И атлет пошел на арену.

— Может быть, какая-нибудь халтура и получится, — начал профессор, — но…

Тут же он замолчал, так как на доске появилась первая строчка. В ней фигурировала праща. Профессор понял, что если поэт, которому дали тему для сонета «камень», начинает с пращи, то он понимает, что такое сонет, и если он владеет мыслью, то формой он тем более владеет. Аудитория и профессор впереди нее, с серьезностью сложивший на груди руки, и мы всей группой чуть в стороне от доски смотрели, как разгоралось это чудо интеллекта. Крошился мел, Багрицкий шел вдоль появляющихся на доске букв, заканчивал строку, поворачивал, шел вдоль строки обратно, начинал следующую, шел вдоль нее, опять поворачивал… Аудитория в это время читала — слово, другое, третье и целиком всю строчку, которую получала, как подарок, — под аплодисменты, возгласы, под улыбку на мгновение оглянувшегося атлета.

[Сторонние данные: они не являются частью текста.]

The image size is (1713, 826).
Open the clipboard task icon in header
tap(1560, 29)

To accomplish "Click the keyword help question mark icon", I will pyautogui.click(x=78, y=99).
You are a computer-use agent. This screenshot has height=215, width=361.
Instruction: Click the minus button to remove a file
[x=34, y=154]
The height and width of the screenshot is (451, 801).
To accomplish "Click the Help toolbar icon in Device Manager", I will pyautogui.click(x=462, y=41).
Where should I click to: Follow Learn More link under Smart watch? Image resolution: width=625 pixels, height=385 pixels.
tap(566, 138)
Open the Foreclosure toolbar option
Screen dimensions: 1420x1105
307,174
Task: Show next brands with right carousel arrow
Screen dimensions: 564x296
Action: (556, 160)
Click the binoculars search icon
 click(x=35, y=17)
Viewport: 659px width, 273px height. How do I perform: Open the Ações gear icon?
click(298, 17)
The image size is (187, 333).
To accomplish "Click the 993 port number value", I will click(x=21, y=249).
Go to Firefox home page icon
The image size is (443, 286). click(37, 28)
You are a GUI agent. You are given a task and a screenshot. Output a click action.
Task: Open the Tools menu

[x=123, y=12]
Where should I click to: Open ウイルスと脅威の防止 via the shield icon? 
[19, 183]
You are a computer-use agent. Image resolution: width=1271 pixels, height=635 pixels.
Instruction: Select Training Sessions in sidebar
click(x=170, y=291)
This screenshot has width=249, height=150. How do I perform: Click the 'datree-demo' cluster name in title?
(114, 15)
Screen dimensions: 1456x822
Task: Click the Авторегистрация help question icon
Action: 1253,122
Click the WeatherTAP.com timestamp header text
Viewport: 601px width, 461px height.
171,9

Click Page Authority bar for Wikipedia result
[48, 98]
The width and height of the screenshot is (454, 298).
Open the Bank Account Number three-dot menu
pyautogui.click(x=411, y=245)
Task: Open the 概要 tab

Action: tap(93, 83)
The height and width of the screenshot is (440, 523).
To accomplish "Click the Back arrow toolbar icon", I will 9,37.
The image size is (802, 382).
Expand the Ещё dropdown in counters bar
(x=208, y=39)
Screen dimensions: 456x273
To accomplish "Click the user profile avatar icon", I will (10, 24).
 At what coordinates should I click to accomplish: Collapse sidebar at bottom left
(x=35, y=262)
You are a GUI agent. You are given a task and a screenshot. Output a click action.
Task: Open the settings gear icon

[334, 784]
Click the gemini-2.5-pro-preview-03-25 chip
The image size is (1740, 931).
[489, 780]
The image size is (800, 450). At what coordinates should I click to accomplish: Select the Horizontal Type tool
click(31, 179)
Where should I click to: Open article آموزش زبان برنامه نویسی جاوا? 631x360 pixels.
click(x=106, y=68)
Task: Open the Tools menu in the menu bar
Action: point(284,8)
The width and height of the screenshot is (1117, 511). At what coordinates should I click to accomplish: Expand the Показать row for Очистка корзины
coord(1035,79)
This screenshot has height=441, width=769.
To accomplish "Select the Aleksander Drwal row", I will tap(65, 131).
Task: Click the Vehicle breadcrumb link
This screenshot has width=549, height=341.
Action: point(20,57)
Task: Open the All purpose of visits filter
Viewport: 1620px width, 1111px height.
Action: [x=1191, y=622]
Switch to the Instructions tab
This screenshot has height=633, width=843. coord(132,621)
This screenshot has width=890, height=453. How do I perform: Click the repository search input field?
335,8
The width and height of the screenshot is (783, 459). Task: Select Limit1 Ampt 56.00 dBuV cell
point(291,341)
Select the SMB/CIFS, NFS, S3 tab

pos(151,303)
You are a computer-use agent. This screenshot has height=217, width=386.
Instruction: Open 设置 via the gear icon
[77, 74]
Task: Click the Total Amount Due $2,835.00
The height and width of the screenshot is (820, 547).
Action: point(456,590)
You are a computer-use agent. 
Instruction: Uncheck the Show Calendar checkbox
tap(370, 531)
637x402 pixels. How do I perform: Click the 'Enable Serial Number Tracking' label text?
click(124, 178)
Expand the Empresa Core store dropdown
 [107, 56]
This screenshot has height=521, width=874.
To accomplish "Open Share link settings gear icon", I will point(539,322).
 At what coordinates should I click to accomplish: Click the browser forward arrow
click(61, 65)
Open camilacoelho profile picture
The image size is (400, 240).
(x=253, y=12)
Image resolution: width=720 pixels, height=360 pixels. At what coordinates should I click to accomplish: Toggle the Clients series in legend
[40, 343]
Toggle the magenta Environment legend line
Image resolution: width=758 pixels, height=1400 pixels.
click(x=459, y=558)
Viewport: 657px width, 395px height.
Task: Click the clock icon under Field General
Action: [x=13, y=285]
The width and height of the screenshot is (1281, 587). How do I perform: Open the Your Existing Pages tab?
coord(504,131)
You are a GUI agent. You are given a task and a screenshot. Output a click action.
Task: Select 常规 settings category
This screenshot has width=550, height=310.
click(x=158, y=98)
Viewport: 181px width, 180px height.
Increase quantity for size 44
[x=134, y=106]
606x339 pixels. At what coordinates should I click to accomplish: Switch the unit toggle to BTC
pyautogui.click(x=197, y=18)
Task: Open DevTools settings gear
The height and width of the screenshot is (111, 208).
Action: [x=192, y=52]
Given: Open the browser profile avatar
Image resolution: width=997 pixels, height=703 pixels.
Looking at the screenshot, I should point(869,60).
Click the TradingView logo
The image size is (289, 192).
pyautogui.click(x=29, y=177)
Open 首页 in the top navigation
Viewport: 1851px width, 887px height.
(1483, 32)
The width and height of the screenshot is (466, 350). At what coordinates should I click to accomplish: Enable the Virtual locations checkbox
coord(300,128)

— Тише! — восклицал профессор, поднимая руку. — Тише!

Сонет, написанный по всей форме, был закончен скорее, чем в пять минут. На доске за белыми осыпающимися буквами маячил образ героя с пращой, образ битвы, образ надгробного камня.

Через несколько дней произошло то, что профессор усомнился, так сказать, в правильности проделанного Багрицким эксперимента.

— Это заранее было подготовлено, — сказал он, — кто-то выкрикнул из аудитории заранее придуманную вами тему, и вы…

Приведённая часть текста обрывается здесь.